Stored records

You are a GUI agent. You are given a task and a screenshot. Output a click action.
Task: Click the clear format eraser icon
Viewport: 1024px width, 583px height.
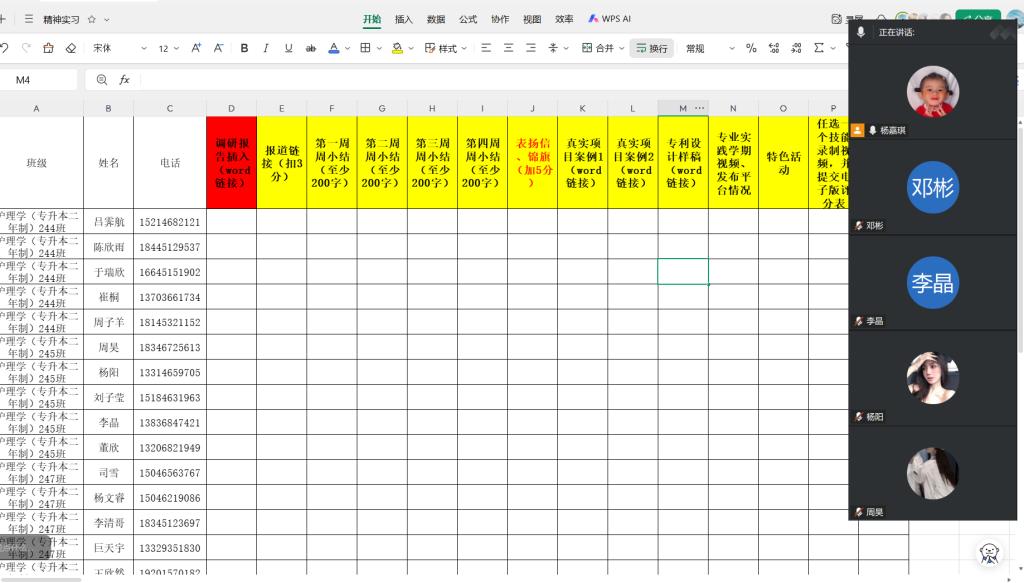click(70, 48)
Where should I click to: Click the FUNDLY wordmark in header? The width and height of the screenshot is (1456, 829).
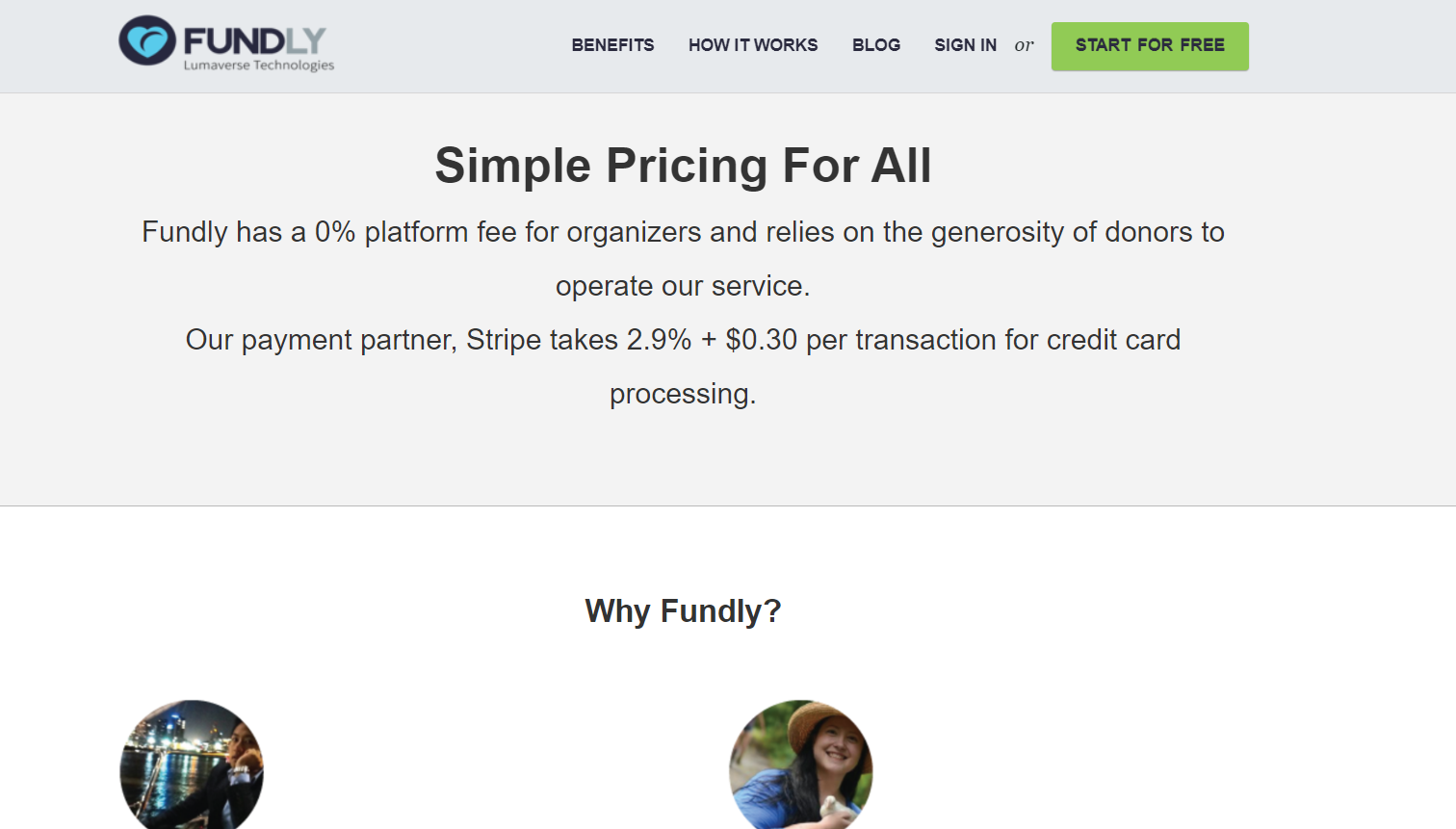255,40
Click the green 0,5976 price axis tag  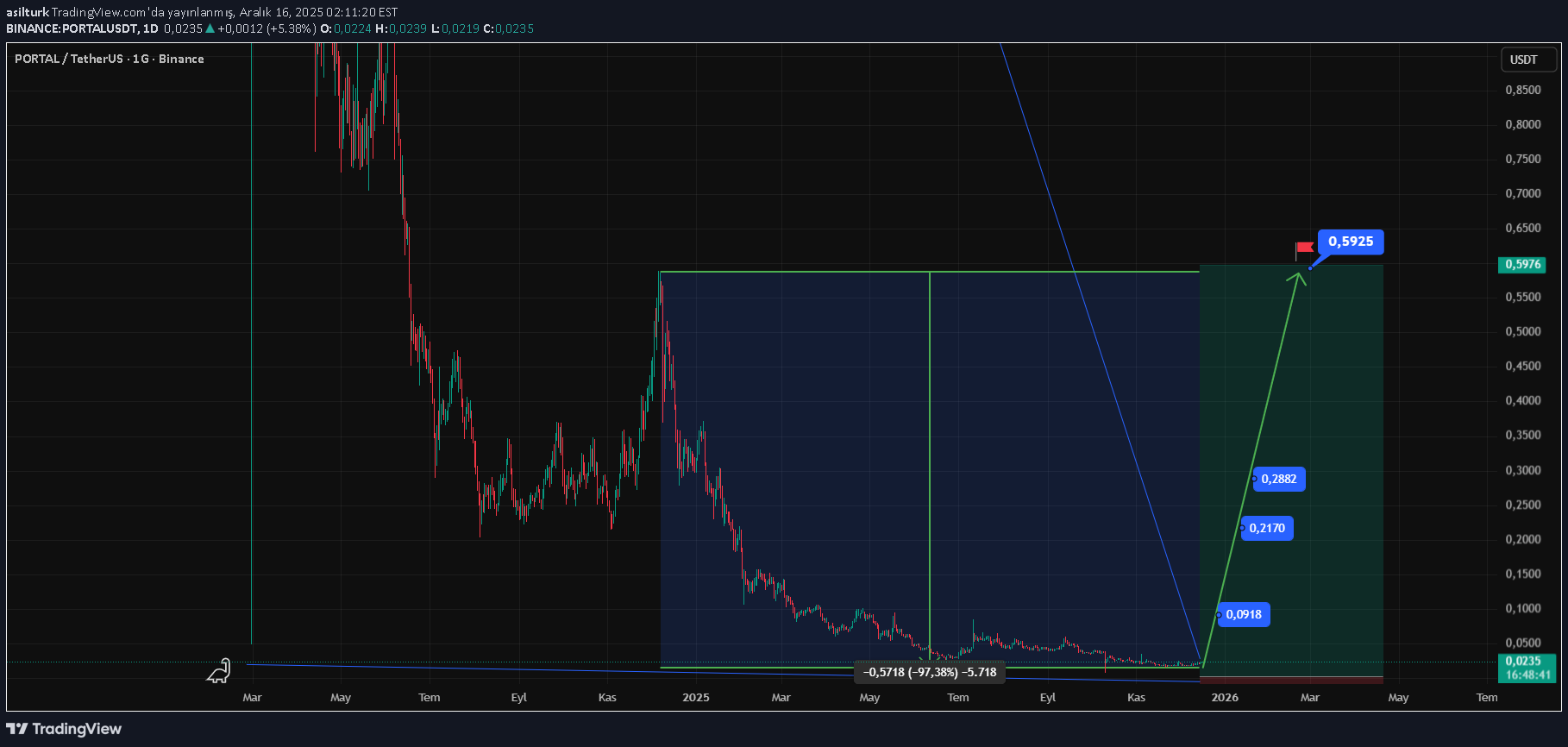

*Work task*
Where a picture appears in the data, omit it; restate the rest word for word.

*Solution for this exercise*
You are a GUI agent. You are given a task and a screenshot. Output a click action.
Task: Click the clear format eraser icon
Viewport: 1024px width, 583px height.
click(70, 48)
Where should I click to: Click the FUNDLY wordmark in header? The width and height of the screenshot is (1456, 829).
255,40
Click the green 0,5976 price axis tag  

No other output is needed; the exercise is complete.